LetThereBeRock · 23/08/2010 20:42

So yes, go there if that's what you want. It's your mother who has the problem,she has no right to try to make it yours.

Tootlesmummy · 23/08/2010 20:44

I wouldn't live in the centre of Edinburgh (too expensive and mainly flats!) but some of the outlying areas are really nice.
I wouldn't let your mum affect what you do, she'll visit and she really needs to get over her issue!
Do what's best for your family.

scottishmummy · 23/08/2010 20:46

my mum swears edinburgh folk are "awfy queer face like skelped arse". on that matter i ignore her.she formed this opinion in a nanosecond based on a cold sausage roll in a cafe and subsequent complaint...and hasnt shifted

Maisiethemorningsidecat · 23/08/2010 20:47

Ach yer ARSE, Rock.

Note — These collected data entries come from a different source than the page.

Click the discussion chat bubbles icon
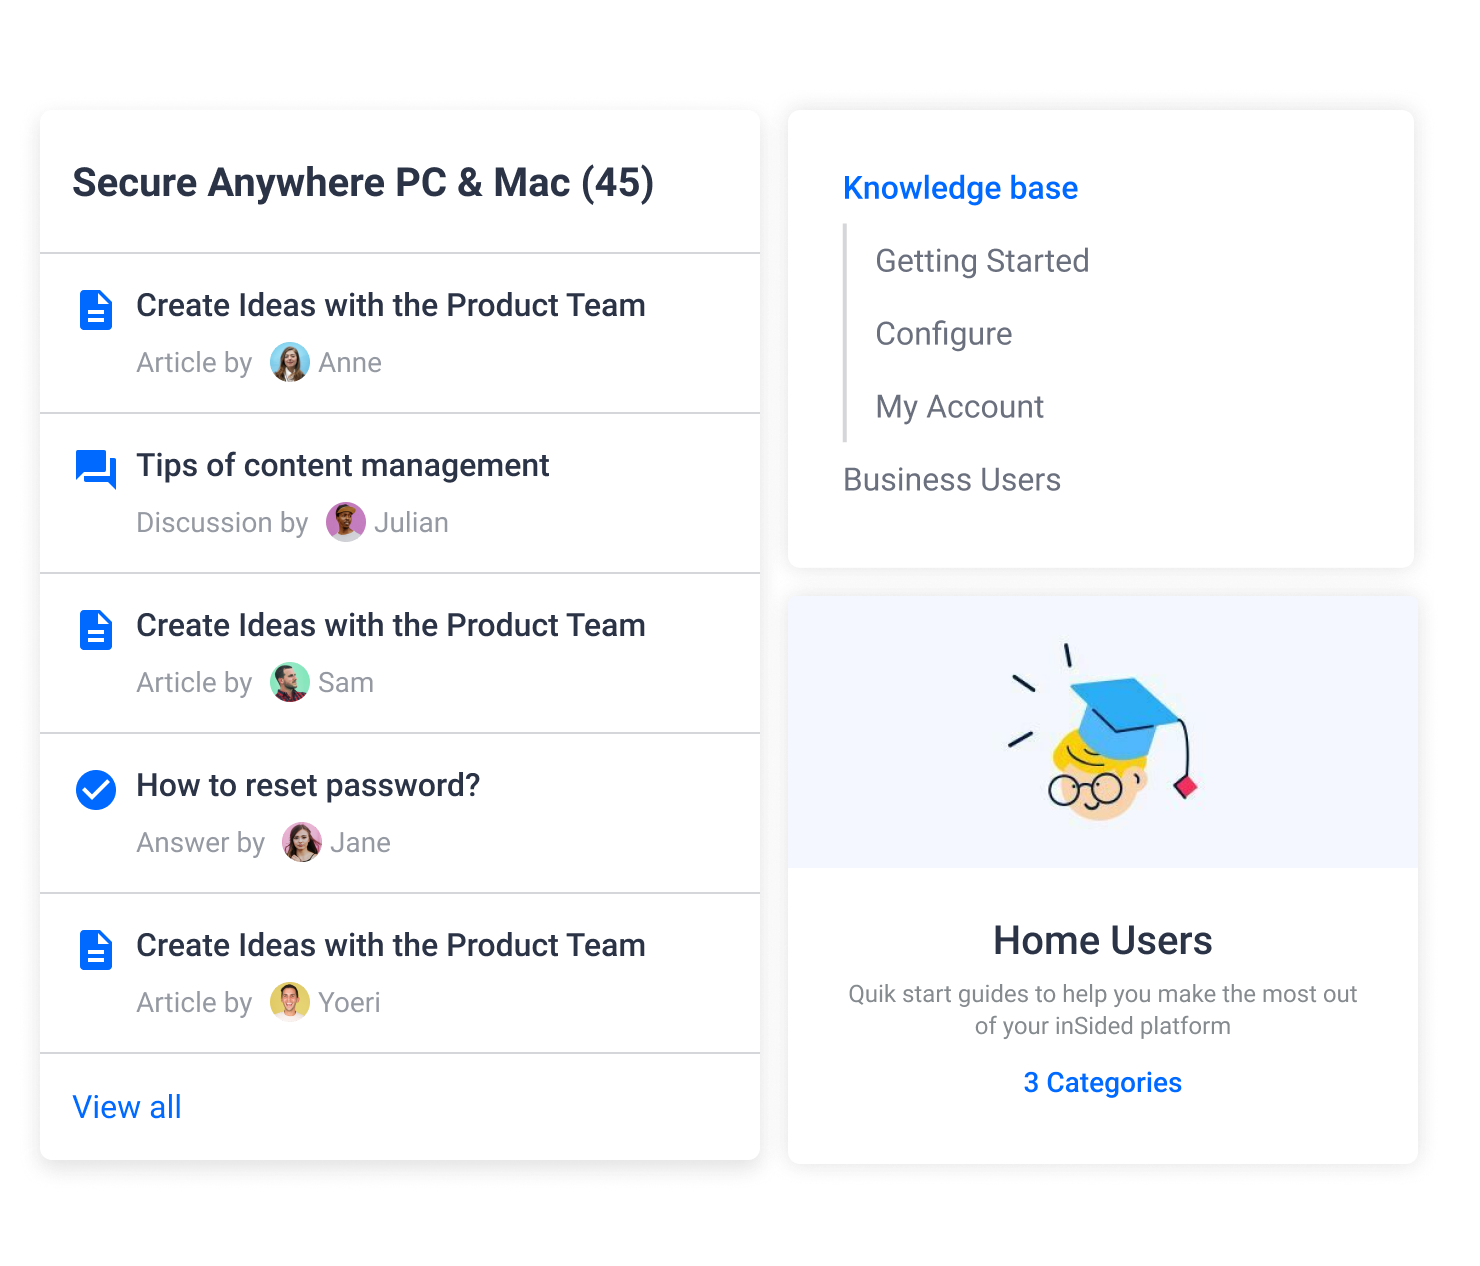pyautogui.click(x=96, y=469)
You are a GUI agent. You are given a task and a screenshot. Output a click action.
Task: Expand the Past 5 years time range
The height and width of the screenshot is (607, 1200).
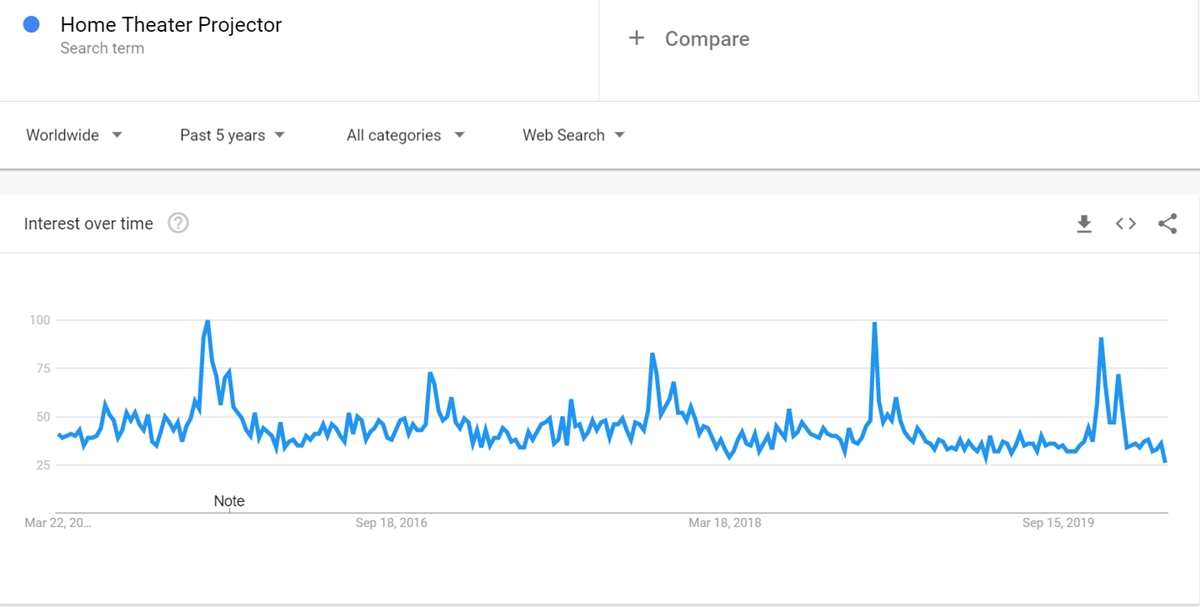click(232, 135)
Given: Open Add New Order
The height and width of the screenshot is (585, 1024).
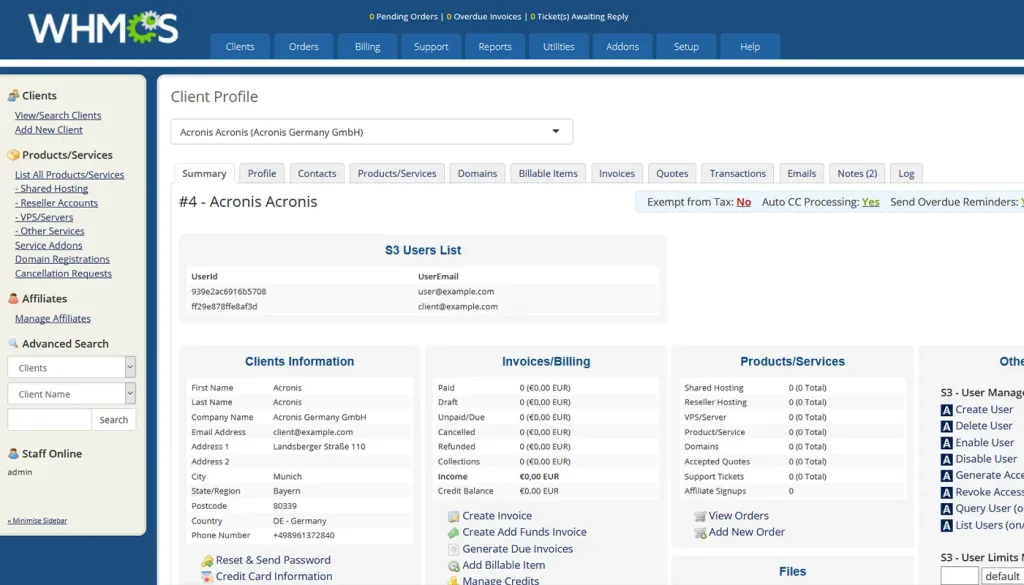Looking at the screenshot, I should point(703,532).
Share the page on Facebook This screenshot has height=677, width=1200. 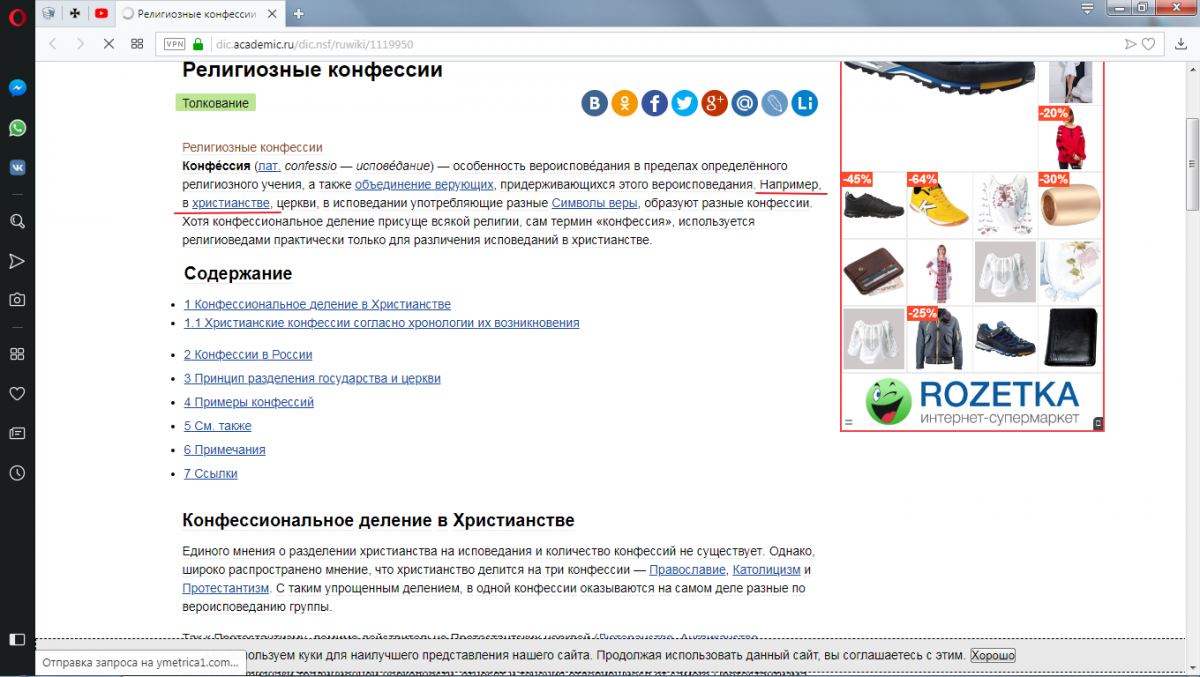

Everyone knows Edinburgh is miles better - far too many weegies in the other place for a start Grin

LetThereBeRock · 23/08/2010 20:49

I have a fondness for Edinburgh but enjoy winding the Edinbuggers up.Grin

I much prefer Glasgow however,but love to visit Edinburgh. I stayed there for a while too and quite enjoyed it,though I wouldn't want to stay longterm.

Give it a go OP. You'll probably love it.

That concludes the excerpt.